** START ENTRIES SUPPLIED **
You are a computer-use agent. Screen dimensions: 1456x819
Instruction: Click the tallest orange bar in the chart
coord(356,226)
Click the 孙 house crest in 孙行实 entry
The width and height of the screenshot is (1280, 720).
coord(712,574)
** END ENTRIES SUPPLIED **
Can you output every line of the data above as a JSON list of strings, one string per line, with blank lines left out?

EXERCISE RESULT
[
  "You are a computer-use agent. Screen dimensions: 1456x819",
  "Instruction: Click the tallest orange bar in the chart",
  "coord(356,226)",
  "Click the 孙 house crest in 孙行实 entry",
  "The width and height of the screenshot is (1280, 720).",
  "coord(712,574)"
]